Prochazka: Bewahren ist ein weites Land. Ich sehe auch in Salzburg sehr viel unkultivierten Umgang mit der alten Substanz. Da bleibt man oft an der Fassade stehen und im Inneren geht man respektlos und kommerziell mit der Bausubstanz um. Bewahren darf kein vordergründiges Klischee sein, das auf eine bestimmte Zielgruppe, nämlich die Touristen, abzielt. Bewahren heißt auch immer, substanziell die Bausubstanz beurteilen und den Raum zwischen den Gebäuden mit Sorgfalt betrachten. Wenn Salzburg eine junge, zeitgemäße, vitale Stadt werden will, wird sie bis zu einem gewissen Grad wachsen müssen. Die Frage ist dann aber, in welcher Qualität das passiert.
SN: Kaum wird in Salzburg ein Projekt zeitgenössischen Bauens bekannt, formieren sich dagegen die Bürger. Nehmen Sie deren Kritik ernst?
Prochazka: In Salzburg sind diese Initiativen extrem instrumentalisiert. Von den Protagonisten selbst, aber auch von den Medien. Sie greifen nur die negativen Positionen auf und führen keine sachliche Diskussion. Das schwächt eine Stadt.
SN: Muss sich zeitgemäße Architektur den Bauten in der Altstadt unterordnen?
Prochazka: Nein! Sie muss qualitätsvoll sein. Wie in jeder Stadt gibt es auch im historischen Teil der Stadt Nachlässigkeit, Mittelmäßigkeit und Qualitätslosigkeit.
SN: Können Sie Beispiele nennen?
Prochazka: Nein, das möchte ich nicht. Architektur ist unglaublich komplex. Das ist immer im Einzelfall zu beurteilen. Architektur ist Ausdruck der Zeit. Alles, was versucht, hinter der Zeit zurückzubleiben, bringt sofort einen Qualitäts- und Kraftverlust. Wir müssen heute das Welterbe für morgen gestalten.
SN: Wie in vielen anderen europäischen Städten ist in Salzburg das Nachverdichten ein Thema. Auf dem Stadtwerkeareal in Lehen ist das aber ordentlich danebengegangen.
++++++
(Arbeitsanweisungen)
A. Auf welche Zielgruppe darf das Bewahren laut Prochazka im Interviewtext nicht als vordergründiges Klischee abzielen?
B. Fassen Sie bitte den Absatz des Interviewtextes, der mit „Prochazka: Bewahren ist ein weites Land“ beginnt, als kurze Stichpunktliste zusammen und behalten Sie dabei die wesentlichen Aussagen bei.
Stützen Sie sich ausschließlich auf den Interviewtext.

(Datensätze)
++++++
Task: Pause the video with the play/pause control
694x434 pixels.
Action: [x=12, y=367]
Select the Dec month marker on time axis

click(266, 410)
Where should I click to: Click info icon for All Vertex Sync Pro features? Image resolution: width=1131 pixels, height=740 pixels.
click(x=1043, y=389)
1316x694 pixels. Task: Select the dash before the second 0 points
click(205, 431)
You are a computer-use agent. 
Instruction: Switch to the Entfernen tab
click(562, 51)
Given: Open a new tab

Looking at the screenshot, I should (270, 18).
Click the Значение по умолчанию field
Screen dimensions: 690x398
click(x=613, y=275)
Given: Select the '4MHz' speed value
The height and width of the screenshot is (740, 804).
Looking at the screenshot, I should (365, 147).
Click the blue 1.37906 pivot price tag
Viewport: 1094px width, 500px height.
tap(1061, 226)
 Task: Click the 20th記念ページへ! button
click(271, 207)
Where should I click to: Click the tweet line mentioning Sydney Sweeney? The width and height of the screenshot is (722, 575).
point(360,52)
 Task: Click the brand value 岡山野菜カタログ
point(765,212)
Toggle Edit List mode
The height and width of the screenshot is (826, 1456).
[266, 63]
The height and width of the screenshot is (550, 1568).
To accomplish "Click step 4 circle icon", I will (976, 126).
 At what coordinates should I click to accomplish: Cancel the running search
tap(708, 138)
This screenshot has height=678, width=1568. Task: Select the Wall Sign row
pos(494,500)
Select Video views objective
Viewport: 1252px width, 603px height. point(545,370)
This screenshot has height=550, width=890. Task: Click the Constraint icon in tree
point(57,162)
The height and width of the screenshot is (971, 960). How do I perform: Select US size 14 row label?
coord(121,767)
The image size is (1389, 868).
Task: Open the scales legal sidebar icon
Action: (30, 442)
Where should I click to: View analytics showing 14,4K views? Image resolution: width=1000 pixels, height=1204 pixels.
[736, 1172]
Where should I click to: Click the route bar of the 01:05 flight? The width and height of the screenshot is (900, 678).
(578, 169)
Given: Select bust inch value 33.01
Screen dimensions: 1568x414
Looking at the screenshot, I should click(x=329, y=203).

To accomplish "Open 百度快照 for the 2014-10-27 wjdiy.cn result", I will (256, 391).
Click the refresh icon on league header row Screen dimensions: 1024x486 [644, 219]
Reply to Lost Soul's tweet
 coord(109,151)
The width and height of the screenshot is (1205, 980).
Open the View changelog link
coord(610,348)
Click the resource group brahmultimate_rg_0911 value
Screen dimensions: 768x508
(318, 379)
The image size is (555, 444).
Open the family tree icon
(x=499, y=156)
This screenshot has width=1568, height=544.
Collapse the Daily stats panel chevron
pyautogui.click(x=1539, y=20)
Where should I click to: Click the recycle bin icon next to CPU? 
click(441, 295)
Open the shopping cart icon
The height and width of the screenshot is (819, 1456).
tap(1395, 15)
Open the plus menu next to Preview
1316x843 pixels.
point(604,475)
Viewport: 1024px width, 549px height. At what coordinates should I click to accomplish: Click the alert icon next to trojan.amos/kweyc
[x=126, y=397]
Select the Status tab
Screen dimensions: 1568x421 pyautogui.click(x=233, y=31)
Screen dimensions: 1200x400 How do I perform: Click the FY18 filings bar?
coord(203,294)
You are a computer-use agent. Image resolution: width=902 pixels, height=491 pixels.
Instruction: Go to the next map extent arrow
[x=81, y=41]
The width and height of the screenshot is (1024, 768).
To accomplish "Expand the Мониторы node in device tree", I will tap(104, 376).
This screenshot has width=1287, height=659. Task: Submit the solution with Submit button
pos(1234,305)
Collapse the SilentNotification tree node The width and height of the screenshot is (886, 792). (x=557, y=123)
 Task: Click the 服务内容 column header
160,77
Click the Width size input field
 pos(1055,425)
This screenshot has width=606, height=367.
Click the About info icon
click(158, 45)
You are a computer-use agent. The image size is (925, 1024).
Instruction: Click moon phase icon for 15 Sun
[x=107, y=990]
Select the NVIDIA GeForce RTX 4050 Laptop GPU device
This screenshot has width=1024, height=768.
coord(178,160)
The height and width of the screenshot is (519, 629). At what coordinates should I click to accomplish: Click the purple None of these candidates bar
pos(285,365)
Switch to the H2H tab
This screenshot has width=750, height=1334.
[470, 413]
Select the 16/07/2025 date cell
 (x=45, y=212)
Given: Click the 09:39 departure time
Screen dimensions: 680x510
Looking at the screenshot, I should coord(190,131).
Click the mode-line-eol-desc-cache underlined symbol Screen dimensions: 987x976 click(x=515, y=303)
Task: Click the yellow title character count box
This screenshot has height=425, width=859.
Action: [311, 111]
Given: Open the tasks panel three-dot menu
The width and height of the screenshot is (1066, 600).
++++++
(Antworten der Reihe nach)
A. Auf die Touristen.

B.
- Bewahren ist ein weites Land; auch in Salzburg wird oft unkultiviert mit der alten Substanz umgegangen.
- Häufig bleibt man an der Fassade stehen und geht im Inneren respektlos und kommerziell mit der Bausubstanz um.
- Bewahren darf kein vordergründiges, auf Touristen zielendes Klischee sein. Es heißt, die Bausubstanz substanziell zu beurteilen und den Raum zwischen den Gebäuden sorgfältig zu betrachten.
- Will Salzburg eine junge, zeitgemäße, vitale Stadt werden, muss sie bis zu einem gewissen Grad wachsen. Offen ist dann, in welcher Qualität das geschieht.